After the avocado toast, mushroom on toast is one of my other anytime meals. It is quick and easy to make without too many ingredients. I have it with a soft-boiled egg for breakfast or top it with grilled chicken and a salad for lunch or dinner. The ingredients in this dish are few and very flexible. Some onions, mustard, chili flakes, and garlic - that’s it. The best part is you can use any mushrooms available readily.
Good hearty bread is very critical to this dish. I love sourdough bread, but any firm baguette or french bread should work as well.
- ½ teaspoon red chili flakes
- 1 teaspoon crushed garlic
- ½ cup sliced red onions
- ¼ teaspoon kosher salt
- ½ teaspoon grainy mustard
- 1 pound sliced baby Bella mushrooms
- ¼ teaspoon fresh lemon juice
- 2 slices of sourdough bread
- ¼ cup of shredded gruyere chese
- 2 boiled egg
- Optional: Olive oil or flavored oil to drizzle and fresh herbs.

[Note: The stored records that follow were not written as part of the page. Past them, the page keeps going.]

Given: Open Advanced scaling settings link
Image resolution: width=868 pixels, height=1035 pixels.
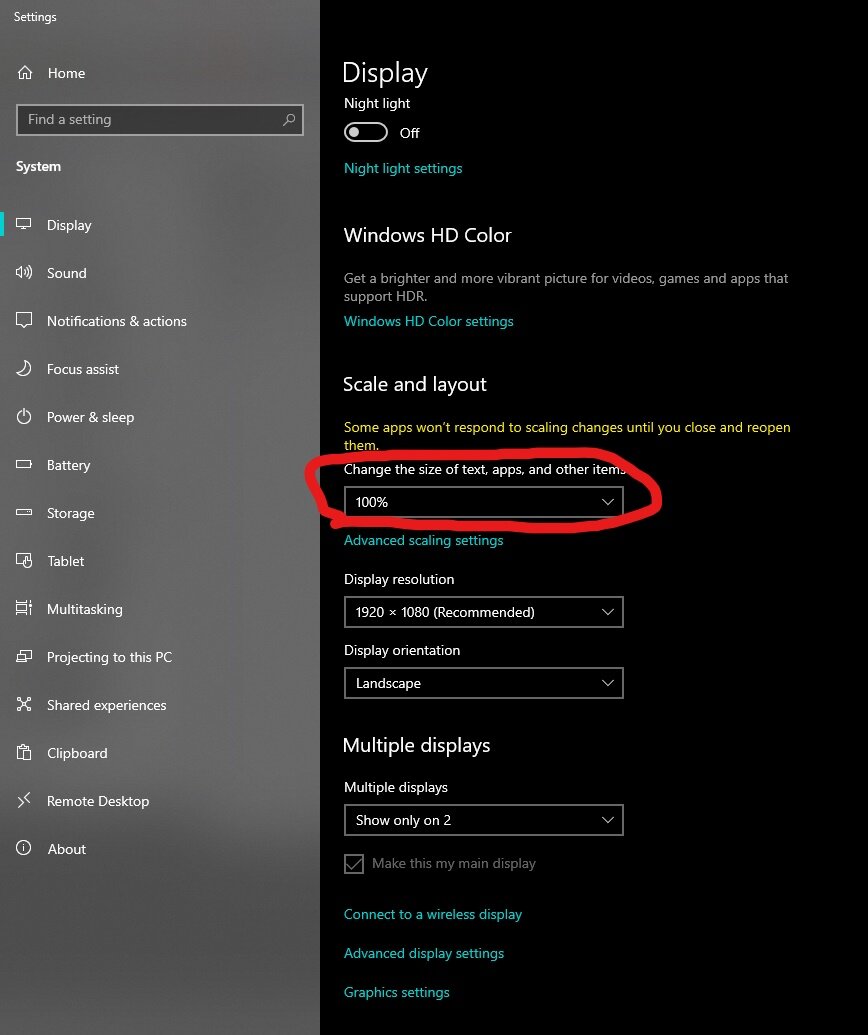Looking at the screenshot, I should point(423,540).
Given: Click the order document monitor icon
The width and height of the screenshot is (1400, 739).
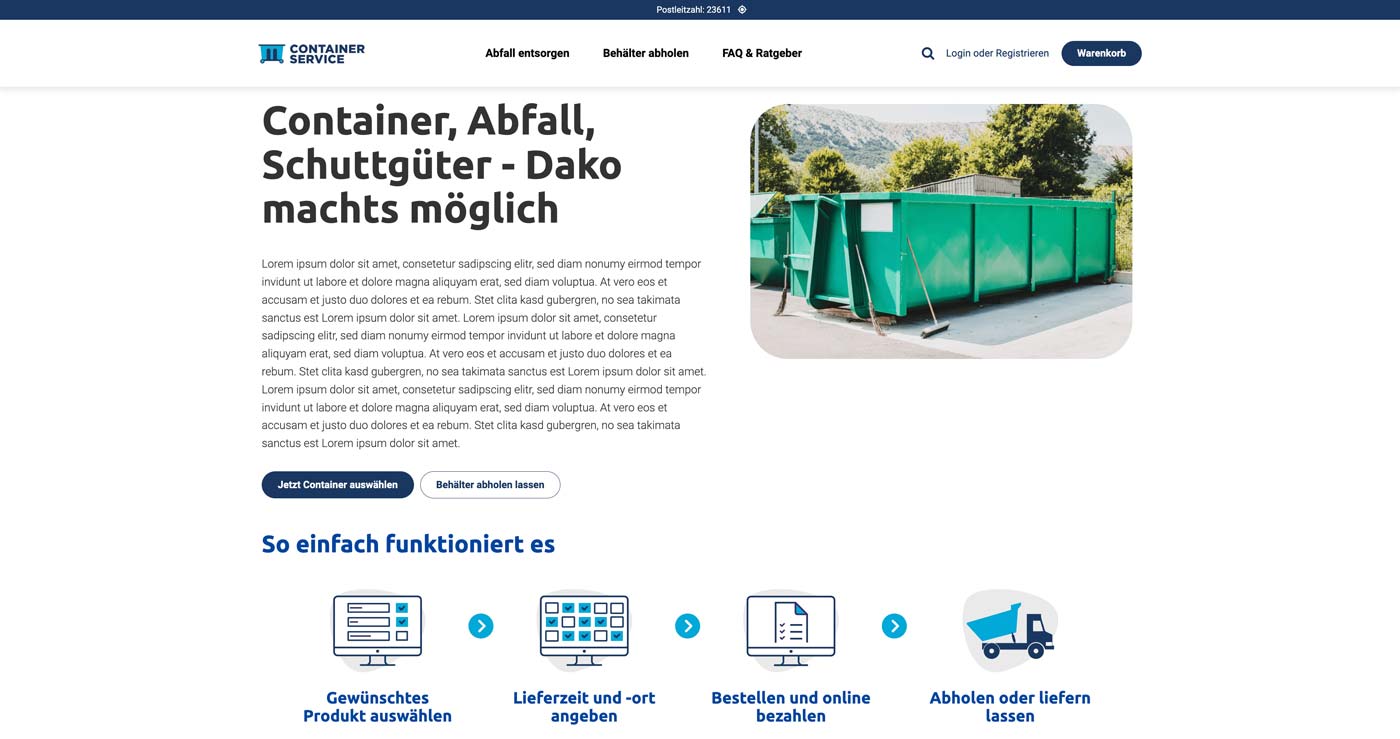Looking at the screenshot, I should [x=790, y=630].
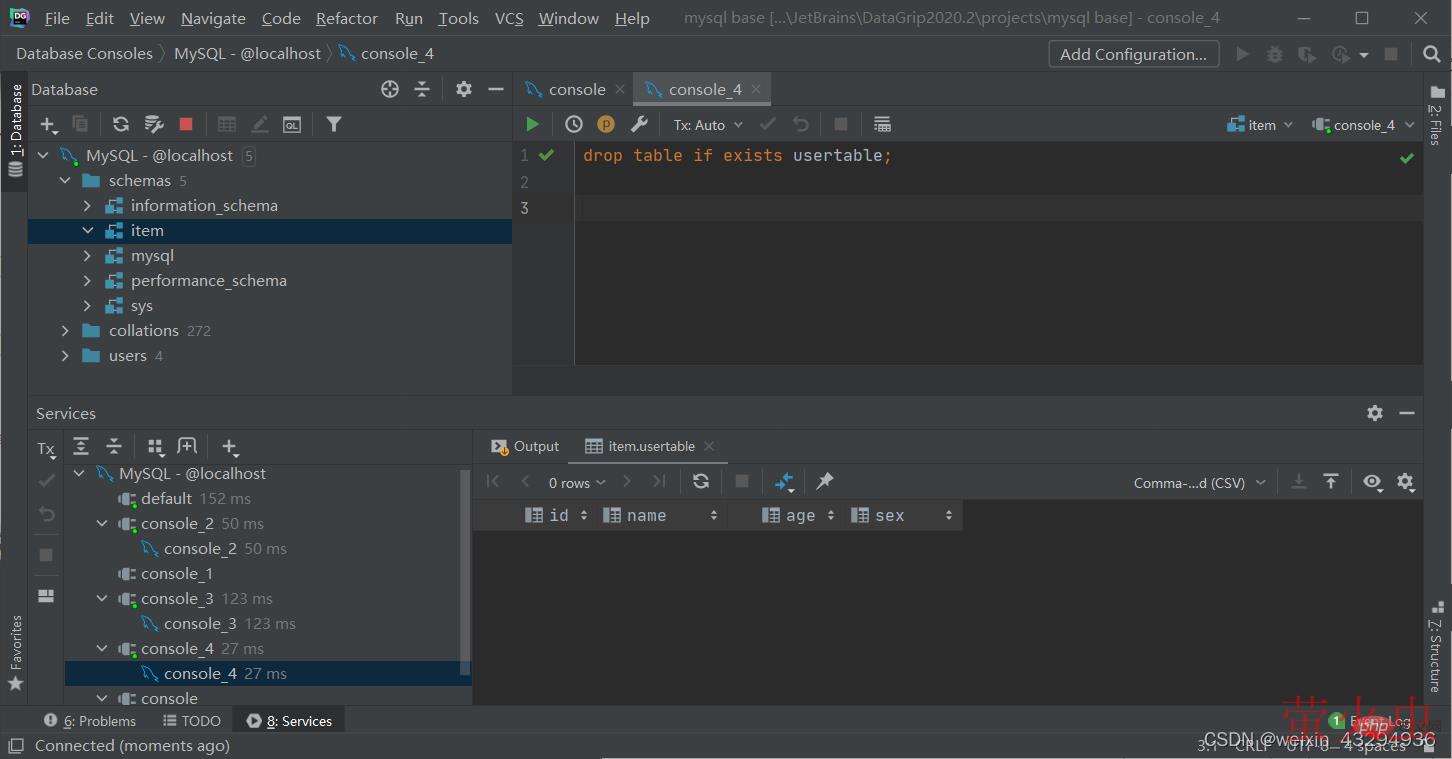Click the Add Configuration button
1452x759 pixels.
(1133, 54)
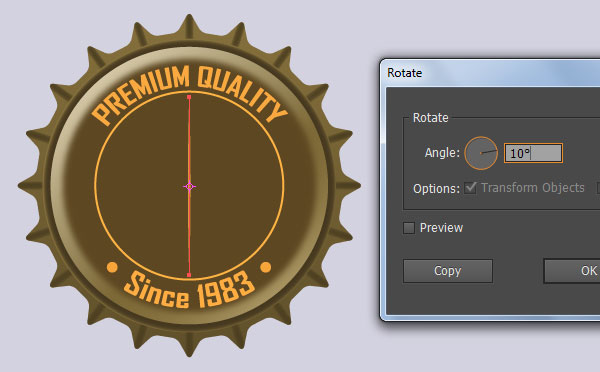Click the magenta center reference point crosshair
Image resolution: width=600 pixels, height=372 pixels.
[189, 186]
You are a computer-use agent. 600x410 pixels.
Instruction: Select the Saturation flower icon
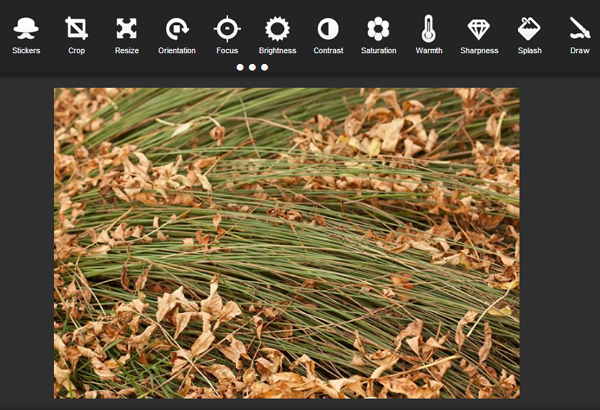378,29
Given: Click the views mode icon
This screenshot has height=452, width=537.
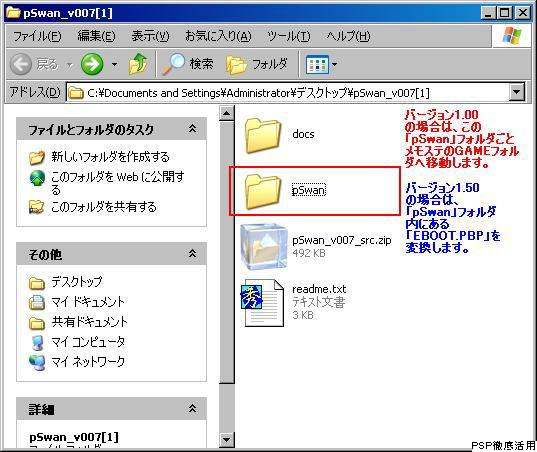Looking at the screenshot, I should [317, 64].
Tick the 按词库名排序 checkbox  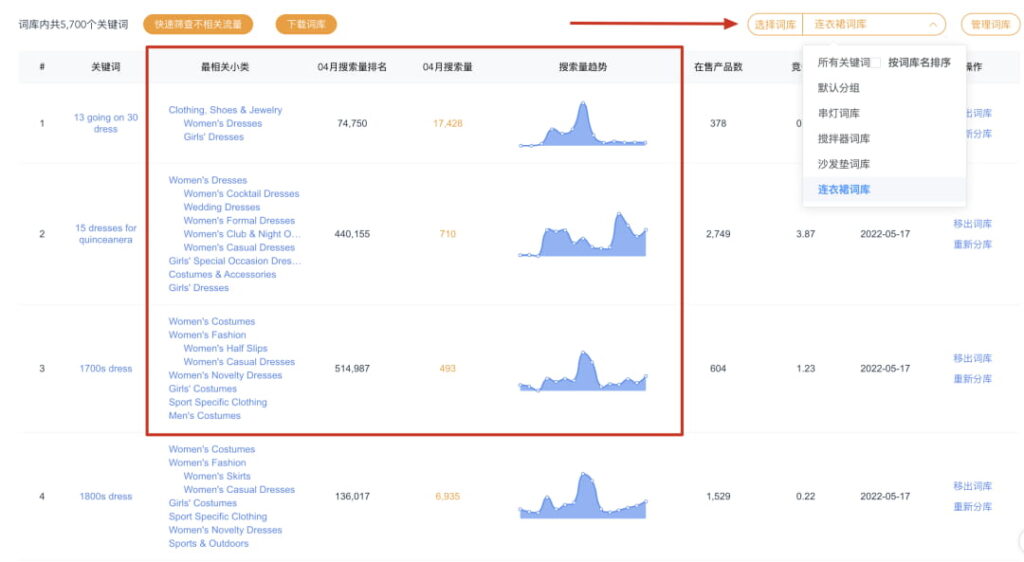[877, 63]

- Bring a pot of water to boil and gently add the eggs once it comes to a boil. Set a timer for 7 minutes. At the 7 minute mark, remove the eggs from the boiling water and add to a bowl of ice and cold water.
- Heat oil in a large flat bottomed skillet and add chili flakes and garlic once hot, stirring for a minute.
- Add onion, mustard, and salt and stir for 5-6 minutes until onions are softened.
- Next, add mushrooms and stir on medium to high heat until the mushrooms are browned and the liquid has evaporated.
- Peel the softboiled egg and cut them into halves.
- Toast the sourdough slices and top with hot mushrooms and sprinkle a tablespoon of shredded cheese.
- Don’t forget to drizzle with a touch of olive oil.